Here is the text of the charter changes being pushed by San Diegans for City Hall Reform. That’s the group that said it would gather signatures to put proposals closely mirroring Mayor Jerry Sanders’ on the ballot if the council didn’t.
San Diegans for City Hall Reform includes three members of the Charter Review Committee that studied changes to the city’s power structure for several months earlier this year. But those committee members are now signed onto a platform that more closely resembles the changes Sanders wants to make than the committee’s preferences.
Among the differences between the two proposals:
- San Diegans for City Hall Reform and Sanders want voters to have until 2010, when the five-year strong-mayor experiment is set to expire, to make it permanent. The strong-mayor experiment removed the mayor from the City Council and put the mayor in more of an executive role, in charge of operating the entire city bureaucracy. The Charter Review Committee wanted voters to make the strong-mayor structure permanent during the 2008 election.
- San Diegans for City Hall Reform and Sanders want nine council seats; the Charter Review Committee wanted 11.
- The Charter Review Committee wanted voters to clarify that the city attorney’s client is the city government and not the general public, a major issue during the tenure of City Attorney Mike Aguirre. The mayor said this debate deserves further review and shouldn’t be placed on the 2008 ballot. San Diegans for City Hall Reform doesn’t include this issue among its other proposals.
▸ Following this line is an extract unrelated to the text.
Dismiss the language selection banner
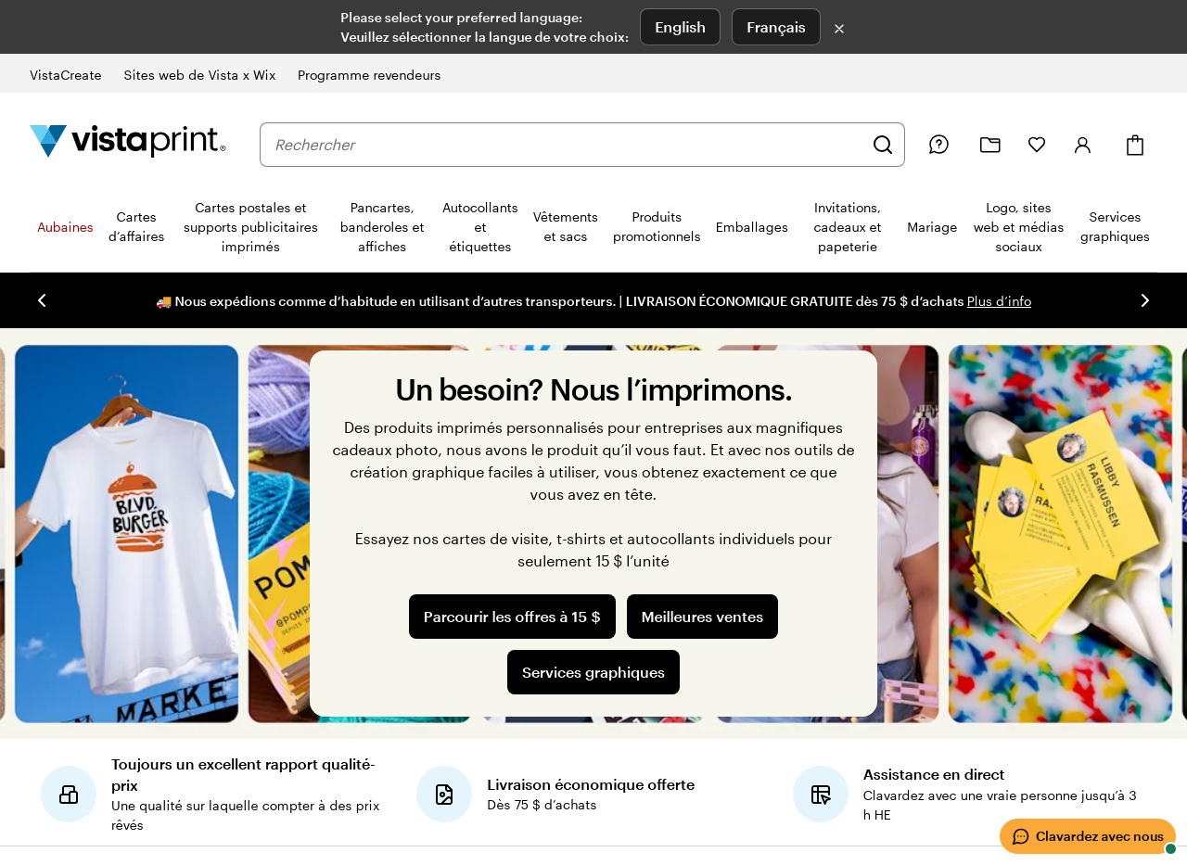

- The Charter Review Committee wanted the internal auditor to be hired for a 10-year term by the mayor and report to an Audit Committee comprised of two council members and three council-appointed citizens. San Diegans for City Hall Reform and Sanders like the reporting relationship between the auditor and the Audit Committee, but they want the panel to be comprised of one council member and two mayoral appointees. Under both sets of preferences, the auditor could only be fired by a supermajority of the committee and could appeal that decision with the two-thirds support of the City Council.